The service they built, GOV.UK Notify, began operation in May 2016 and is now used by 1,000 services across government – a number which the team expects to double within the year. It is used across central and local government as well as in bodies like the NHS, and it’s expected to save £45m a year by enabling them to mass-send text messages, letters and emails.
One borough council reported saving £5,000 over a three-month-period, because using Notify allowed them to send 3,000 fewer letters.
“It can be very tempting to think: ‘I’m building something big and important, therefore I need a big, important team on it’. But, actually, I think you’d achieve more with fewer people.”
Peter Herlihy, Cabinet Office
From replacing letters such as those reminding people to pay their council tax, to texting people their MOT reminders – “that’s quite nice, Herlihy says, “mainly because I missed my MOT for the past two years” – Notify also provides services such as updating donors when their blood has been used.
Notify is not just improving government through cost-saving measures. Recently, the service has been rolled out to a local authority who are using it to communicate with teenagers in abusive home situations. “They can’t receive phone calls necessarily. They definitely can’t receive letters if they’re reporting something that’s going on that they need to keep quiet,” Herlihy explains, “so Notify allows them to sign up for text message correspondence and they can correspond directly with the social services team and the local authority.
“And they wouldn’t have been able to do that before. Now the team can easily plug into Notify. And they can quickly start having two-way conversations via text message.
Since winning the Operational Excellence Award at the 2018 Civil Service Awards, Notify has gone from strength to strength. But it has not been entirely smooth sailing.
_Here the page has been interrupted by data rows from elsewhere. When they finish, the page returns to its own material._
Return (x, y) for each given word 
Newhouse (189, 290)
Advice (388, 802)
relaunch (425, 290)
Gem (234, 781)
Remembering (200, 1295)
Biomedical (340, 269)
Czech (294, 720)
Herlihy explains how they have had to fight against convention to maintain their small, tight-knit team.
“It can be very tempting to think: ‘I’m building something big and important, therefore I need a big, important team on it’,” Herlihy says. “But, actually, I think you’d achieve more with fewer people.”
Close and collaborative
He believes that the major benefit of the smaller team was that it allowed them to be “fairly close to everything within the product and the service,” and encouraged “really decisive, collaborative working.” Remaining small and close-knit, he says, stopped the team from becoming “fragmented.”
Herlihy explains that they approached the challenge of Notify in a manner more like a small business than a standard civil service team. Instead of going into departments and holding seminars – “You don’t get to go and have a meeting with [Amazon boss] Jeff Bezos,” he says – they encouraged departments to treat it as a self-service programme. Users were encouraged to contact them with any issues, but otherwise to experiment and see how far they could get on their own. “It involved taking some of our users out of their comfort zone,” Herlihy admits, “but once we explained that to people, they were really happy to take that approach.”
When asked what the best aspect of the award win was for them, Herlihy identifies the recognition of their small group’s massive achievement; especially as it came on the back of their battle to prove that their structure was sustainable.
“I don’t want to say ‘rage against the machine’ so much, but we have fought hard to work in a different way. And I think it [the award] was a really important recognition for us, so that we could take that way of work and share it a bit more widely.”